Selected excerpt:
┌──
Summary stats for ABC

Introduction

In the previous post I gave a very brief introduction to ABC, including a simple example for inferring the parameters of a Markov process given some time series observations. Towards the end of the post I observed that there were (at least!) two potential problems with scaling up the simple approach described, one relating to the dimension of the data and the other relating to the dimension of the parameter space. Before moving on to the (to me, more interesting) problem of the dimension of the parameter space, I will briefly discuss the data dimension problem in this post, and provide a couple of references for further reading.

Summary stats

Recall that the simple rejection sampling approach to ABC involves first sampling a candidate parameter $\theta^\star$ from the prior and then sampling a corresponding data set $x^\star$ from the model. This simulated data set is compared with the true data $x$ using some (pseudo-)norm, $\Vert\cdot\Vert$ , and accepting $\theta^\star$ if the simulated data set is sufficiently close to the true data, $\Vert x^\star - x\Vert <\epsilon$ . It should be clear that if we are using a proper norm then as $\epsilon$ tends to zero the distribution of the accepted values tends to the desired posterior distribution of the parameters given the data.
└──
Dataset excerpt:
┌──
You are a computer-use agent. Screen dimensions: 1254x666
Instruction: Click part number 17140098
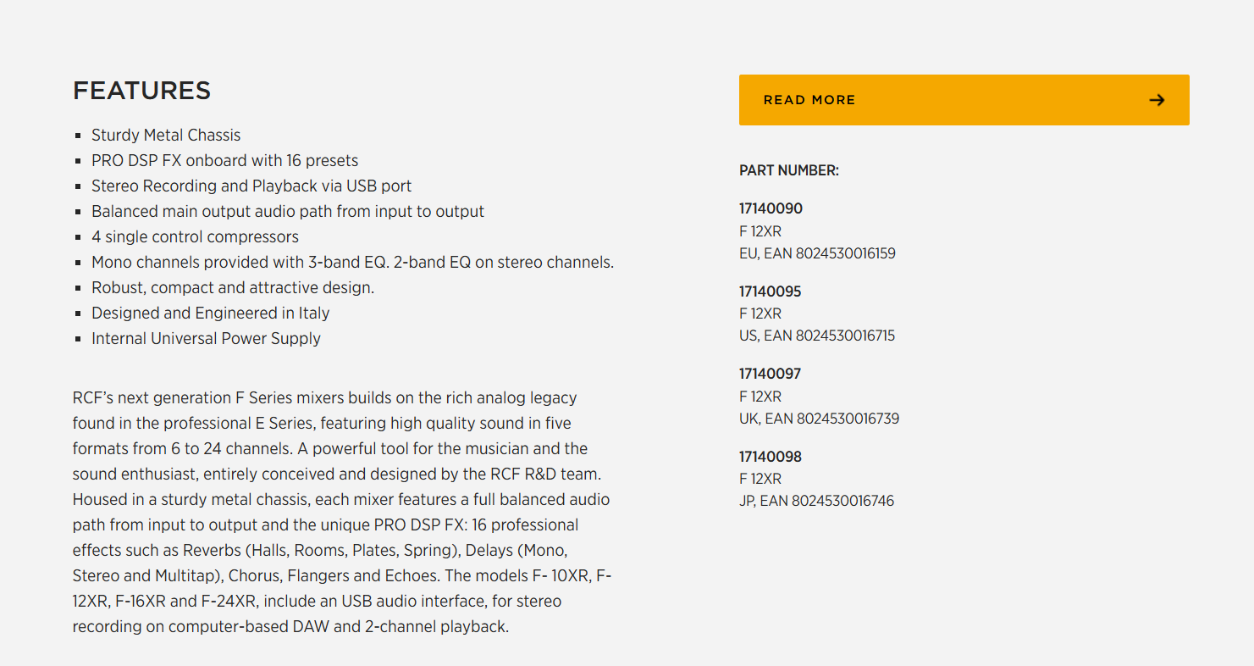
└──
Requirements:
[a] From the ABC summary stats text, list every mathematical symbol it introduces and state what each one denotes.
[b] Resume the ABC summary stats text from the point where it stops.

Answers by task:
[a]
- θ*: the candidate parameter sampled from the prior
- x*: the corresponding data set sampled from the model
- x: the true data
- ‖·‖: the (pseudo-)norm used to compare the simulated data set with the true data
- ε: the threshold that the distance ‖x* − x‖ must fall below for θ* to be accepted

[b]
However, smaller choices of $\epsilon$ will lead to higher rejection rates. This will be a particular problem in the context of high-dimensional $x$ , where it is often unrealistic to expect a close match between all components of $x$ and the simulated data $x^\star$ , even for a good choice of $\theta^\star$ . In this case, it makes more sense to look for good agreement between particular aspects of $x$ , such as the mean, or variance, or auto-correlation, depending on the exact problem and context. If we can find a finite set of sufficient statistics, $s(x)$ for $\theta$ , then it should be clear that replacing the acceptance criterion with $\Vert s(x^\star) - s(x)\Vert <\epsilon$ will also lead to a scheme tending to the true posterior as $\epsilon$ tends to zero (assuming a proper norm on the space of sufficient statistics), and will typically be better than the naive method, since the sufficient statistics will be of lower dimension and less “noisy” that the raw data, leading to higher acceptance rates with no loss of information.

Unfortunately for most problems of practical interest it is not possible to find low-dimensional sufficient statistics, and so people in practice use domain knowledge and heuristics to come up with a set of summary statistics, $s(x)$ which they hope will closely approximate sufficient statistics. There is still a question as to how these statistics should be weighted or transformed to give a particular norm. This can be done using theory or heuristics, and some relevant references for this problem are given at the end of the post.

Implementation in R

Let’s now look at the problem from the previous post. Here, instead of directly computing the Euclidean distance between the real and simulated data, we will look at the Euclidean distance between some (normalised) summary statistics. First we will load some packages and set some parameters.

require(smfsb)
require(parallel)
options(mc.cores=4)
data(LVdata)
 
N=1e7
bs=1e5
batches=N/bs
message(paste("N =",N," | bs =",bs," | batches =",batches))

Next we will define some summary stats for a univariate time series – the mean, the (log) variance, and the first two auto-correlations.

ssinit <- function(vec)
{
  ac23=as.vector(acf(vec,lag.max=2,plot=FALSE)$acf)[2:3]
  c(mean(vec),log(var(vec)+1),ac23)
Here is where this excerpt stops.